Le chihuahua attire, donc il est parfois vendu trop vite, trop jeune ou sans sélection sérieuse. C’est là que les problèmes commencent. Une adoption réussie repose d’abord sur un choix lucide, pas sur un coup de cœur pour une petite bouille.

Si vous passez par un éleveur, posez des questions concrètes :

  • comment les chiots sont-ils socialisés ?
  • les parents ont-ils été testés et suivis par un vétérinaire ?
  • dans quel environnement vivent-ils ?
  • que mange le chiot actuellement ?
  • quel est son tempérament au quotidien ?

Si vous adoptez en refuge ou en association, l’avantage est souvent la transparence sur le caractère réel de l’animal. Un adulte peut être plus simple à lire qu’un chiot, surtout pour un premier chien. Vous saurez plus vite s’il est calme, réservé, joueur, indépendant ou très fusionnel.

Les signaux d’alerte

  • vendeur pressé de conclure.
  • impossibilité de voir les conditions de vie.
  • chiot trop jeune ou manifestement peu socialisé.
  • absence d’informations sur la santé ou l’alimentation.
  • discours qui minimise totalement les besoins éducatifs de la race.

Le bon chihuahua n’est pas celui qui paraît le plus petit ou le plus mignon. C’est celui qui correspond à votre mode de vie et à votre capacité à lui offrir de la stabilité.

Au fond, ce chien donne énormément quand on lui donne en retour ce qu’il attend vraiment : des repères, du respect, de la douceur et une vraie place de chien. Bien éduqué, bien suivi et bien entouré, le chihuahua n’est pas un mini compagnon capricieux. C’est un grand caractère dans un petit corps, et c’est précisément ce qui le rend si attachant.

Vos questions

+ Le chihuahua est-il un bon chien de famille ?

Oui, à condition que la famille respecte son gabarit et ses limites. Il peut être très attaché à son foyer, mais il supporte mal les gestes brusques et les jeux trop remuants. Avec des enfants encadrés et des règles claires, il devient un compagnon très agréable.

+ Le chihuahua aboie-t-il beaucoup ?

Il peut aboyer davantage que d’autres races s’il n’a pas été bien socialisé ou s’il a appris que l’aboiement attire l’attention. Ce n’est pas une fatalité. Plus il est habitué tôt aux sons, aux visiteurs et aux routines calmes, plus il gagne en sérénité.

+ Faut-il porter un chihuahua souvent ?

Pas systématiquement. Le porter tout le temps le prive d’expériences utiles et peut renforcer la peur du monde extérieur. On le porte pour le protéger si nécessaire, mais on le laisse aussi marcher, renifler et apprendre comme un vrai chien.

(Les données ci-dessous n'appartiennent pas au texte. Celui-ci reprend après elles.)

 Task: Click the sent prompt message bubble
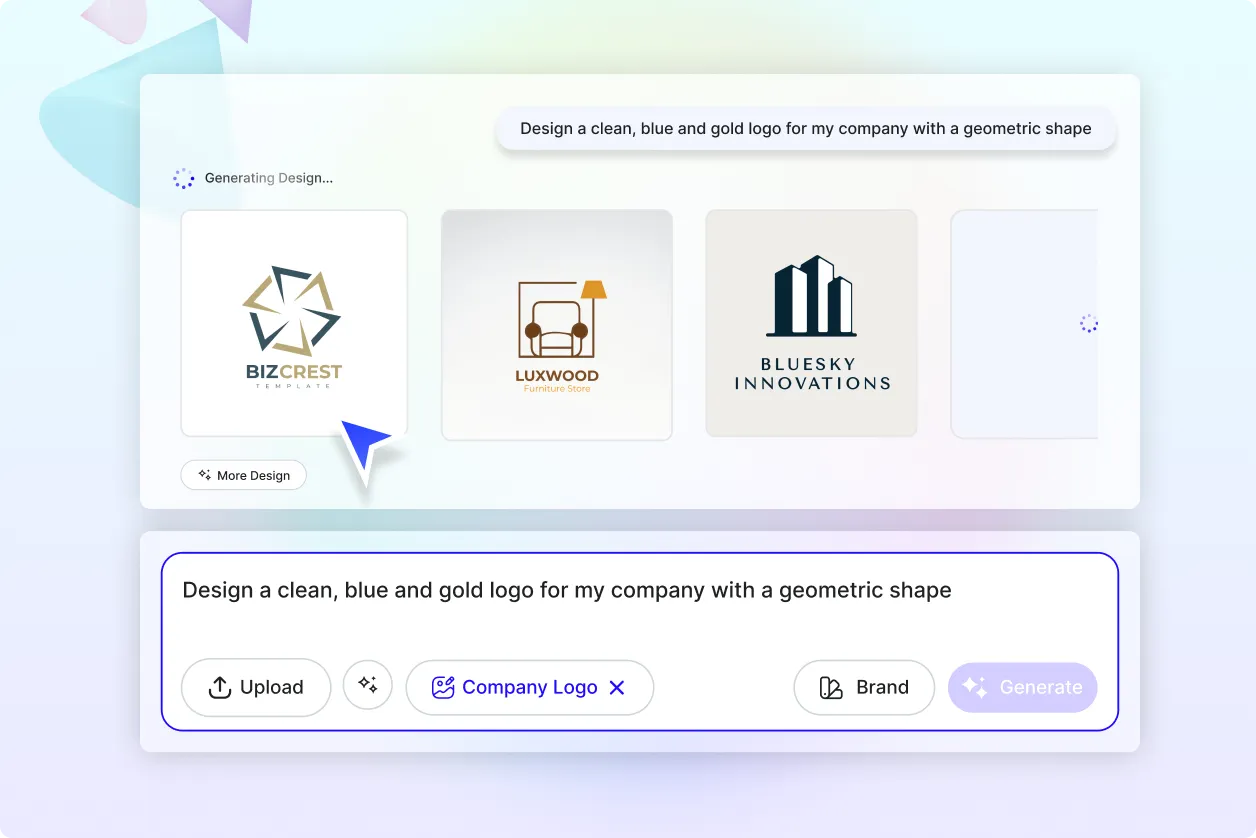pos(805,128)
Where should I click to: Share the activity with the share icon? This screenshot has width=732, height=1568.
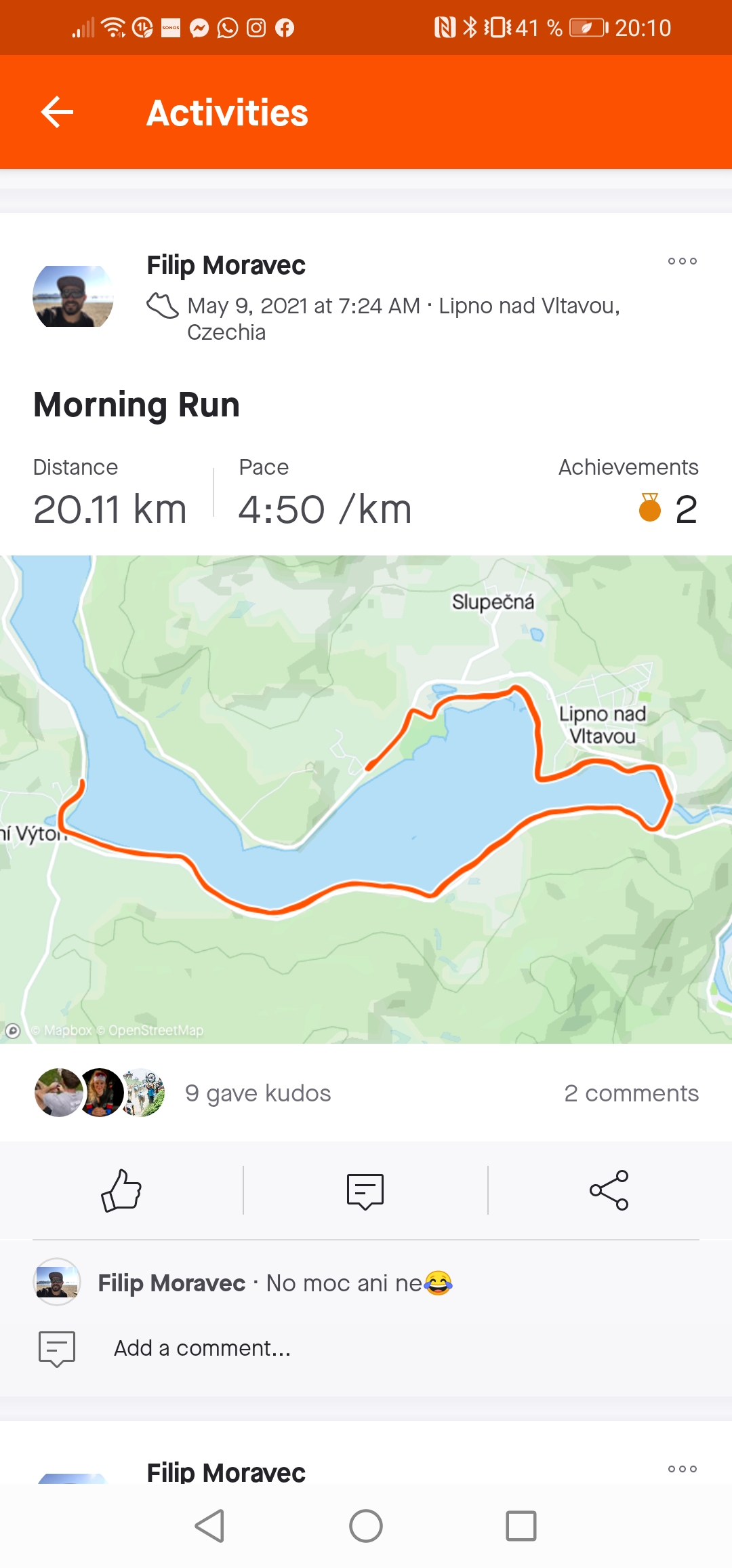click(609, 1190)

+ Le chihuahua peut-il vivre en appartement ?

Oui, très bien, si ses besoins de sortie et d’activité sont respectés. Il n’a pas besoin d’un grand jardin, mais il a besoin de promenades quotidiennes, de jeux et d’un minimum de stimulation mentale. Un petit chien enfermé s’ennuie autant qu’un grand.

+ Comment éviter qu’un chihuahua devienne peureux ou agressif ?

La clé, c’est la socialisation précoce, la cohérence et l’absence de surprotection. Il faut l’exposer progressivement à des personnes, des chiens équilibrés, des bruits et des situations variées, tout en récompensant les comportements calmes. Si la peur est déjà installée, un éducateur canin ou un comportementaliste peut aider.

+ Poil court ou poil long : y a-t-il une vraie différence ?

La différence est surtout esthétique et pratique pour l’entretien. Le chihuahua à poil long demande en général un peu plus de brossage, tandis que le poil court peut sembler plus simple à gérer. Le caractère et les besoins éducatifs restent les mêmes.